• [Task directions]:
Return exactly the span of lines in the following data that opens with the line containing "Click the Save to PDF icon" and closes with the line containing "Viewport: 1600px width, 900px height.". Include nothing else.
── Input data
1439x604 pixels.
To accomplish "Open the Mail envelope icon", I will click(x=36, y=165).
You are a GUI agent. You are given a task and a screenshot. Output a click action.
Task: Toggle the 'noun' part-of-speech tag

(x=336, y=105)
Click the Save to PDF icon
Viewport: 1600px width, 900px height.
────
── Input data
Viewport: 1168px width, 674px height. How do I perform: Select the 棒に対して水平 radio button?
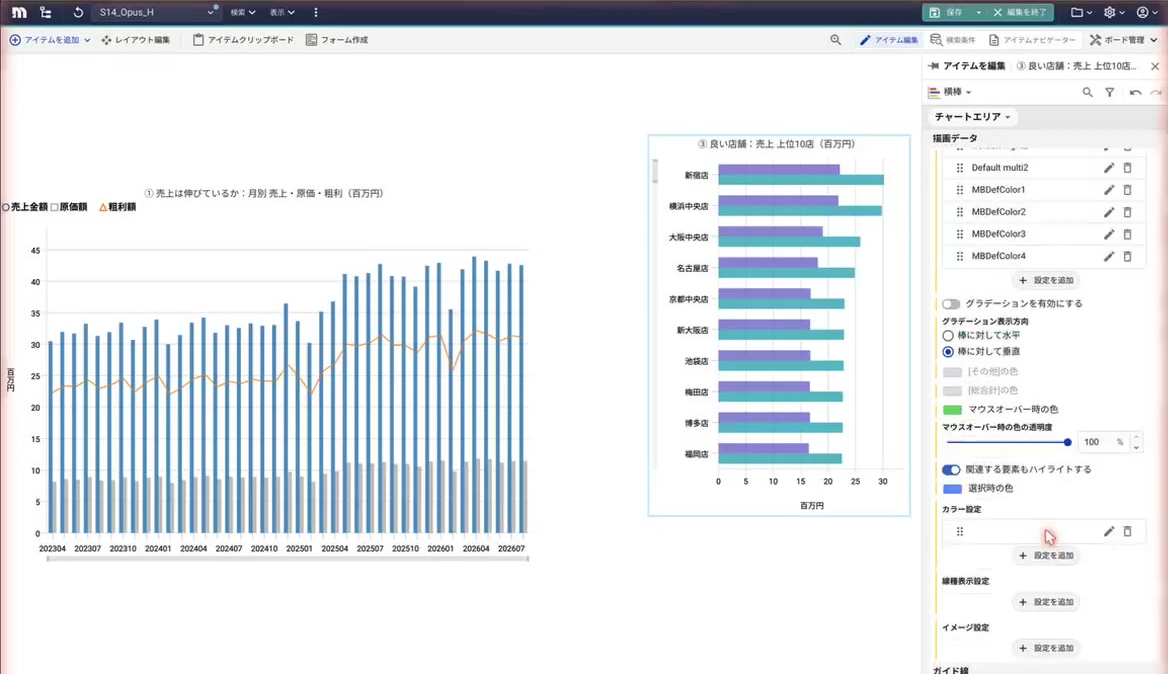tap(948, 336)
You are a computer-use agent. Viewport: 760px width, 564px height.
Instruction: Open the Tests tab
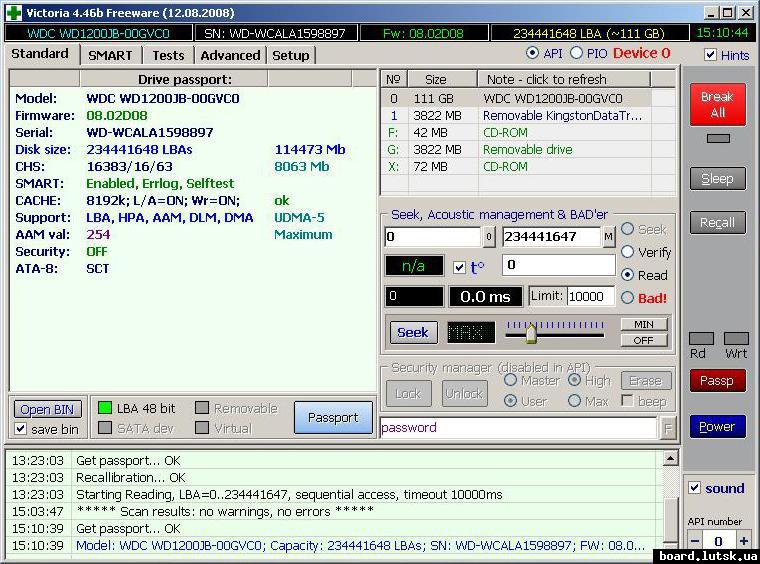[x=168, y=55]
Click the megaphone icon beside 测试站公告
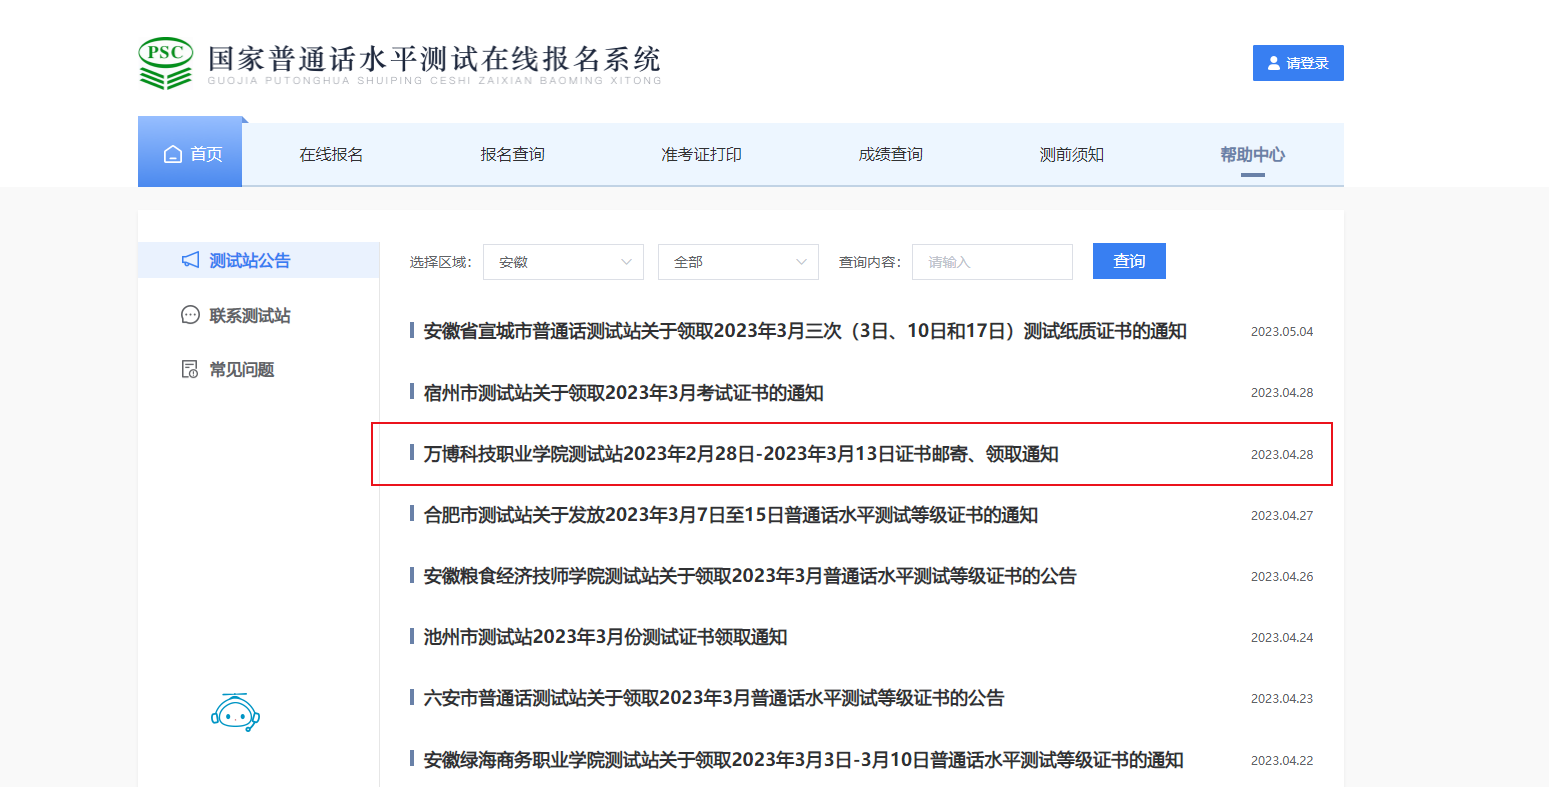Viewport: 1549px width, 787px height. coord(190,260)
────
── Input data
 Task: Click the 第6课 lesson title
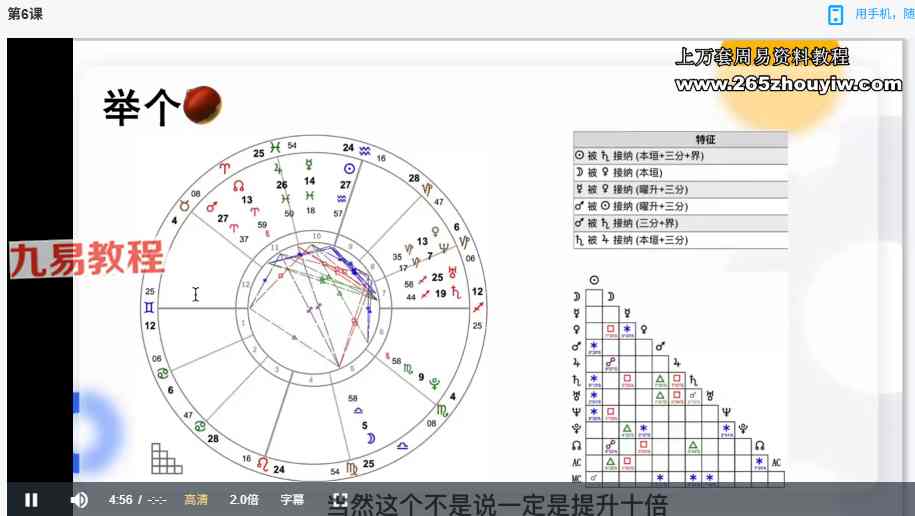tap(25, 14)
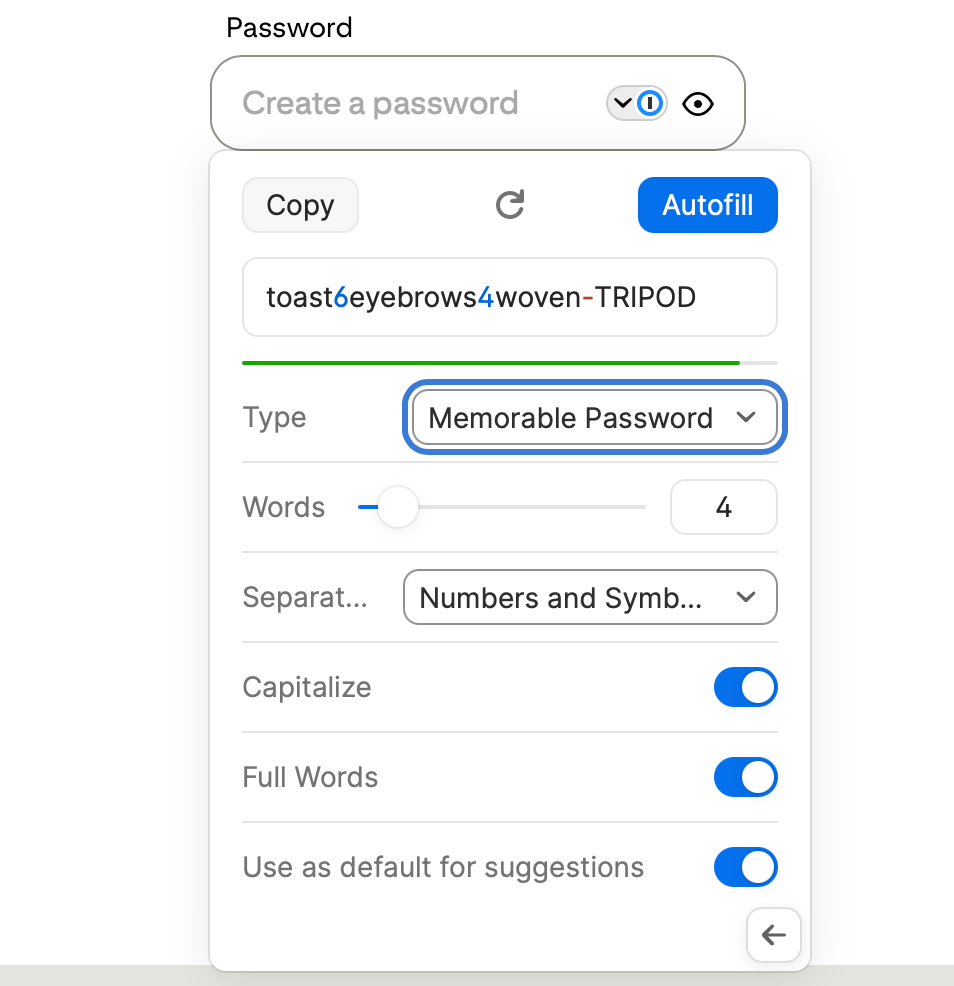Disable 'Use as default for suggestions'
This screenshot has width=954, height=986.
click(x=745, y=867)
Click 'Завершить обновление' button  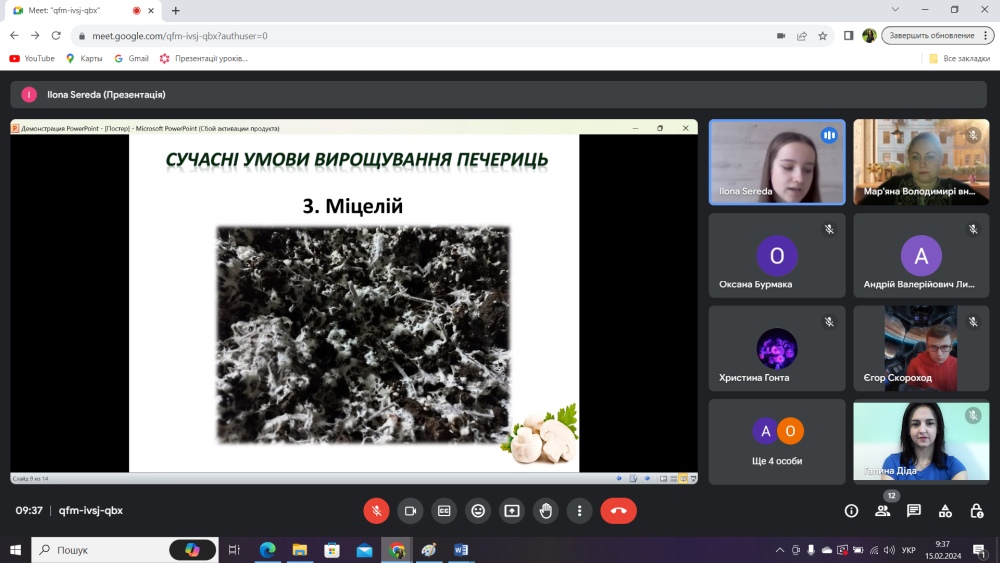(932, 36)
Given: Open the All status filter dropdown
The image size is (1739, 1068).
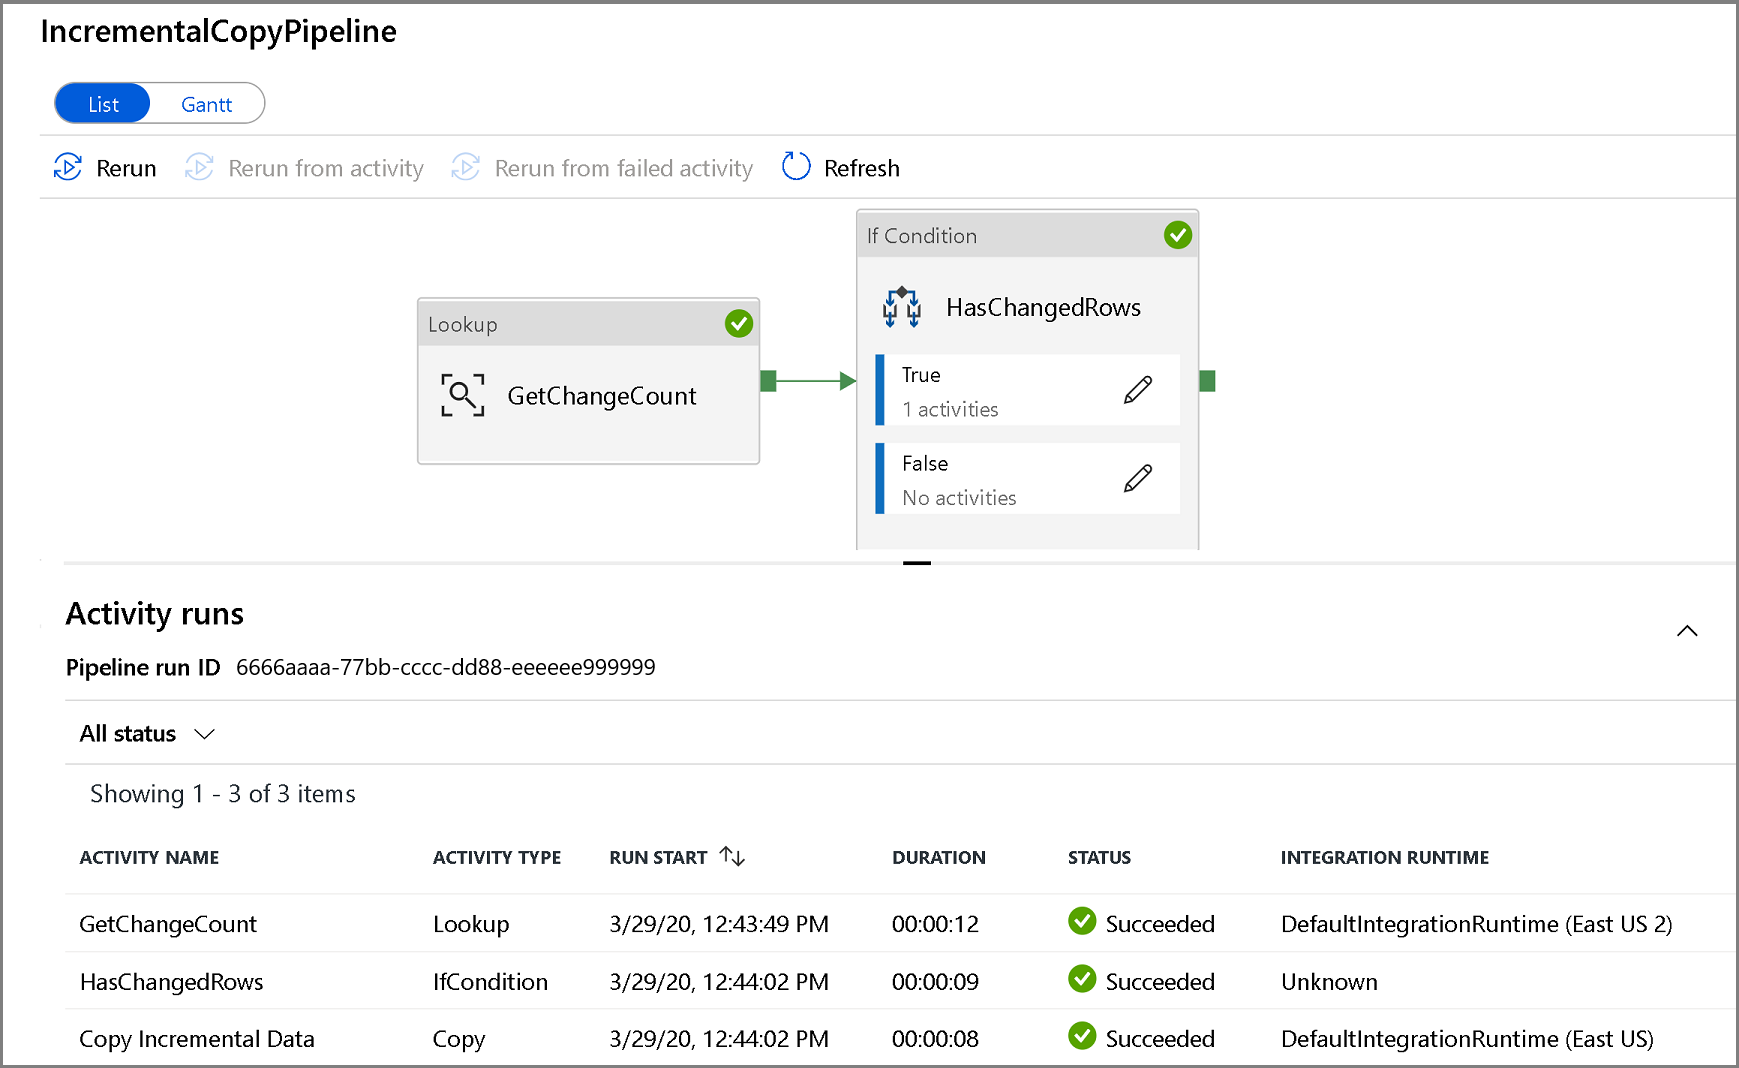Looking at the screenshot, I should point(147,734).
────
• [Exercise response]:
Click the Save to PDF icon
Viewport: 1600px width, 900px height.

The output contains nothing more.